Por tudo isto, ao lidar com os desafios deste mundo distópico, para ser eficaz um líder precisará ter sangue frio, criatividade e visão estratégica. Estamos num jogo de xadrez, não numa rinha de galo. É hora de Churchill, não de Perón.

A família Bolsonaro jamais poderá ser perdoada pelo crime de traição que cometeu contra o País. E se a coisa ainda piorar, como é provável, não poderão alegar que não sabiam das consequências. Agiram com dolo, jogando o País no imponderável.

A saída desta barafunda cabe também a eles.

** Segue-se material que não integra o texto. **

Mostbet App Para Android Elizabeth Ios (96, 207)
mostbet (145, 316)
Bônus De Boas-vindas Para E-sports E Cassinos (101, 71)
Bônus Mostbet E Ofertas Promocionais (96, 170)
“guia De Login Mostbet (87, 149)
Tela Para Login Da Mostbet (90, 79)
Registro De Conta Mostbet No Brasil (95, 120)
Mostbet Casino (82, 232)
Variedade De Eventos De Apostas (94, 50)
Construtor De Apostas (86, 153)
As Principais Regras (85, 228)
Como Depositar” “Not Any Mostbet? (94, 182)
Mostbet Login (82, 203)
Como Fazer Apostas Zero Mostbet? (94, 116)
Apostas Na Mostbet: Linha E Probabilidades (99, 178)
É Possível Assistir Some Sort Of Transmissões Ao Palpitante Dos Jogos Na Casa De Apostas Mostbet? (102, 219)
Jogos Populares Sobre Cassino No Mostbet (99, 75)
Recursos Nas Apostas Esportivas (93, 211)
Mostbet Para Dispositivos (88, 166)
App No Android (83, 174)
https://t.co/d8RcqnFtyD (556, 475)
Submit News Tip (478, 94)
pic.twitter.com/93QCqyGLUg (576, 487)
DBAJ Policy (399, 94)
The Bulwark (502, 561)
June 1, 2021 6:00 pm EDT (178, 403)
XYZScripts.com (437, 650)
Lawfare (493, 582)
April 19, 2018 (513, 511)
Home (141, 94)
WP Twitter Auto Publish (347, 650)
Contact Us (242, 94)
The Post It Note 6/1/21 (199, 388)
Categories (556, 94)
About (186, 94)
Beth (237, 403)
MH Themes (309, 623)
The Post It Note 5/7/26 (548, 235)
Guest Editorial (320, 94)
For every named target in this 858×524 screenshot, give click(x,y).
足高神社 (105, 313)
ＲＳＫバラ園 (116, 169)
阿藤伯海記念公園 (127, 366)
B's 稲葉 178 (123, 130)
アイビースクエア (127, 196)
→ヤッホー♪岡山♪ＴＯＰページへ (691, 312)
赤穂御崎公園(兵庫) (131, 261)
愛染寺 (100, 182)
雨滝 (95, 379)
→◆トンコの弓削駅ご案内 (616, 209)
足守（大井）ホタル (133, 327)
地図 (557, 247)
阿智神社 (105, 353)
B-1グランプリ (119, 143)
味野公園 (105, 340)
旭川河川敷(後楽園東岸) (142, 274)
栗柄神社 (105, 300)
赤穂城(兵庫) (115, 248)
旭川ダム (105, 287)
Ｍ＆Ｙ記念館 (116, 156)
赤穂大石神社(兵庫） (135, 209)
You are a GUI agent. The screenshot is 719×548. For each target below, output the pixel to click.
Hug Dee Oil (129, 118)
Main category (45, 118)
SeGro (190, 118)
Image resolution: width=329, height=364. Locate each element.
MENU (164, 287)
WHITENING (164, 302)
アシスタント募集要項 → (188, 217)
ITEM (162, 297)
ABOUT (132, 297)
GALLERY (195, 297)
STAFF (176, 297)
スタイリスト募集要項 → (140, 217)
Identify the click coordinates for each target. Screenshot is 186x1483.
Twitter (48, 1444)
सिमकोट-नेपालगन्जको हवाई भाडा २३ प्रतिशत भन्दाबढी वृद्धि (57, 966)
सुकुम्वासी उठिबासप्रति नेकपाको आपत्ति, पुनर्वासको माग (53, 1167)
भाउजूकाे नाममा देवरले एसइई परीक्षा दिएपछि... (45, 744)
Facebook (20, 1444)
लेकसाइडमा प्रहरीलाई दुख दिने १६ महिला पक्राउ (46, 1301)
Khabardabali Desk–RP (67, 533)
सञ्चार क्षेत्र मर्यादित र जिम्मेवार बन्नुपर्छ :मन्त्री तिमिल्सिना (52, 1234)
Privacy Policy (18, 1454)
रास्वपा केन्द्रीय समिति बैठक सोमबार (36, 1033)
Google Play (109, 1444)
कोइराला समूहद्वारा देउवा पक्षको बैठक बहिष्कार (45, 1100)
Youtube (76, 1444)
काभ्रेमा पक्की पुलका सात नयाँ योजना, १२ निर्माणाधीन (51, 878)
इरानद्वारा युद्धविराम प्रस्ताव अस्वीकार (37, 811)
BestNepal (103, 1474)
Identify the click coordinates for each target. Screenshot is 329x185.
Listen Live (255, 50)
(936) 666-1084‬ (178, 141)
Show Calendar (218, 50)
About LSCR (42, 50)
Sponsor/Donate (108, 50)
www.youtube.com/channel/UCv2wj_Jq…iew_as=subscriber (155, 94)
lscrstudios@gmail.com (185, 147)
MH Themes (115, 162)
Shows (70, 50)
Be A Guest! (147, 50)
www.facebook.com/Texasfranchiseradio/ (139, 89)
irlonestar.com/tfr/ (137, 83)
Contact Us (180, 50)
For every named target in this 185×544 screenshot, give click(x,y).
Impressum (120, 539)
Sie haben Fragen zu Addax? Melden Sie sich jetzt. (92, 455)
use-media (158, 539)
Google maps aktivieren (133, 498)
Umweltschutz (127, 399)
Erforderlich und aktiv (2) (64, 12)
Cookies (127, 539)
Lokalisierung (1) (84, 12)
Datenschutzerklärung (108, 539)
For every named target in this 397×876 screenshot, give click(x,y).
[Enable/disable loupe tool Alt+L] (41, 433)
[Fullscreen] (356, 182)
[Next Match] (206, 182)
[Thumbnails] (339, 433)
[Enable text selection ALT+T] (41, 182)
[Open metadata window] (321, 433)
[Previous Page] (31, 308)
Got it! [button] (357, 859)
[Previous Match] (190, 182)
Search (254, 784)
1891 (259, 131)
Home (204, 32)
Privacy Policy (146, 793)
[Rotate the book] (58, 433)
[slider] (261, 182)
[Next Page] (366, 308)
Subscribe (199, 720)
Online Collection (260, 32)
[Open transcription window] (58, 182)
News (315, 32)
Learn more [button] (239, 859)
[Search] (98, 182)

O noticiário dos últimos dias e os grupos de Whatsapp mostram que os dois extremos estão adorando esta tragédia. Os lulistas, que andavam fora de moda, ganharam nova narrativa, um novo motivo para existir: resistir. Já os bolsonaristas acham que deram uma chave de pescoço no Supremo – sem se incomodar de levar o País junto.

Desde a eleição de 2018, este jornal se posicionou avesso a estes dois polos da política nacional.

“Nem PT nem Bolsonaro”, escrevemos então, e continuamos esperando o surgimento de uma onda de centro, com uma plataforma pragmática, liberal na economia e com empatia pelo ser humano. Pode ser que este dia nunca chegue, mas o País que está aí não orgulha ninguém que tenha dois neurônios. 

O Brasil sofre de mediocridade crônica na economia. O Estado só sabe se financiar aumentando impostos. O Congresso continua aprovando benesses como se nada estivesse acontecendo. A eficácia e a correção do Poder Judiciário sofrem questionamentos diários. De bônus, o crime organizado avança sem que o Executivo tenha respostas.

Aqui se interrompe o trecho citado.